▶ **Task directions**: Return everything from the line containing "This screenshot has" down to the end of the data below, reproducing each line exactly and leaving the pictures out.

▶ **Data on locating items on screens**:

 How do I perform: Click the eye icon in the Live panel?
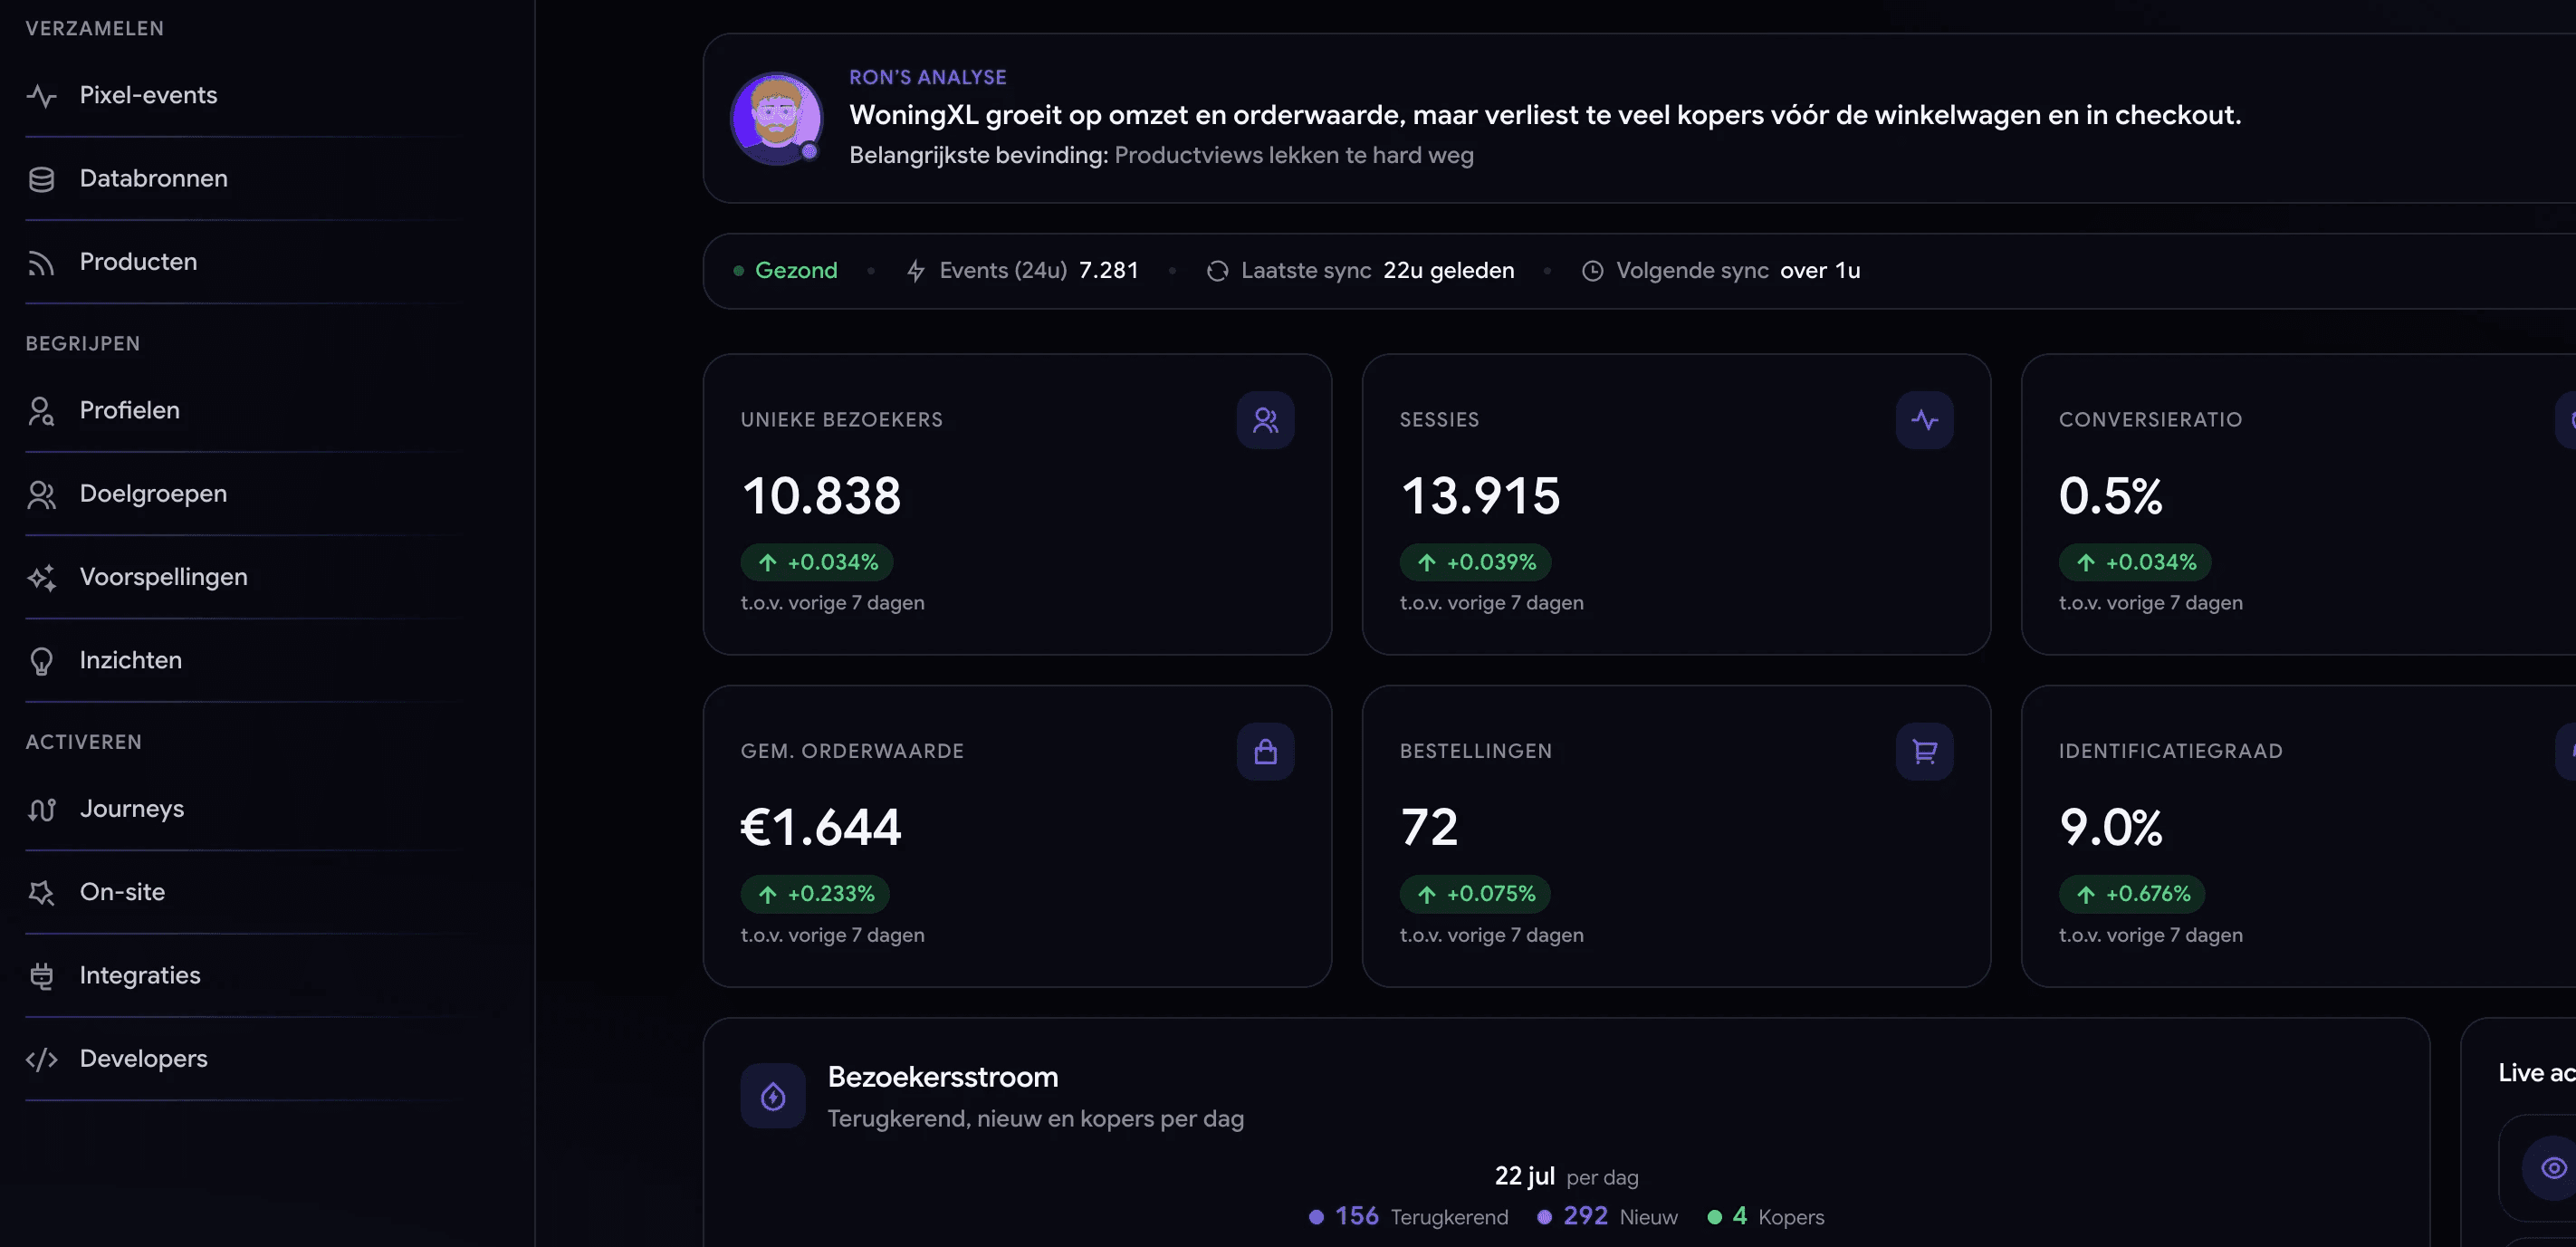coord(2553,1168)
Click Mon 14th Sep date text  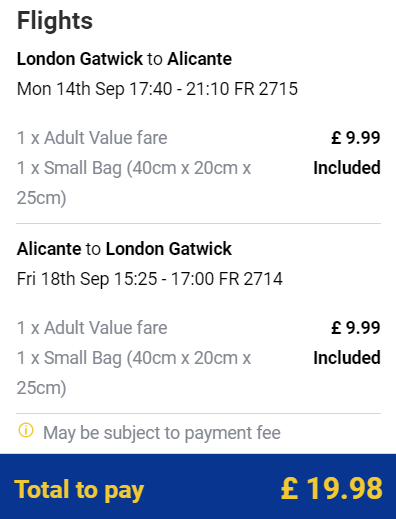click(x=70, y=89)
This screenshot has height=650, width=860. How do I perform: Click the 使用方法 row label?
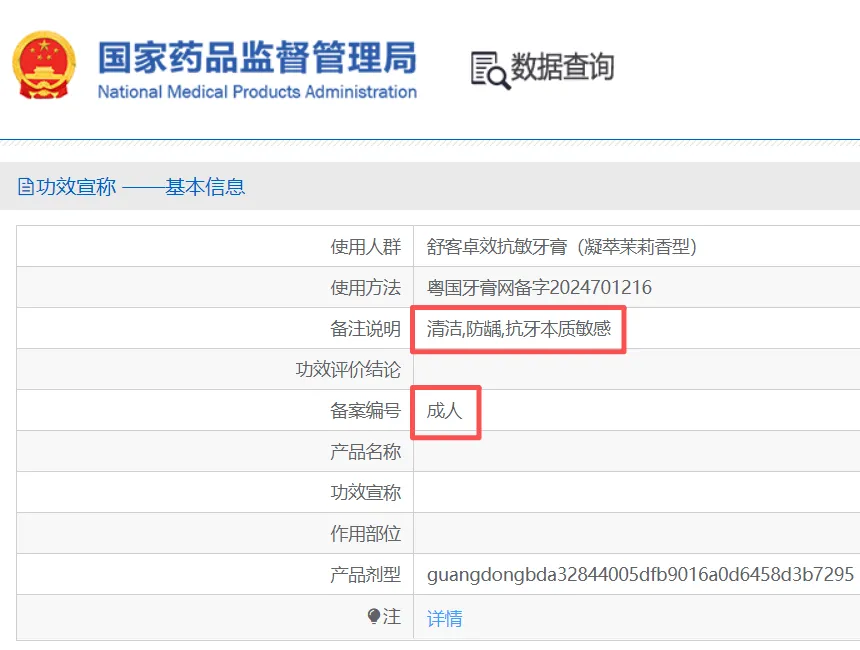coord(366,287)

▶ **The output**:
This screenshot has height=650, width=860. How do I perform: Click the 使用方法 row label?
coord(366,287)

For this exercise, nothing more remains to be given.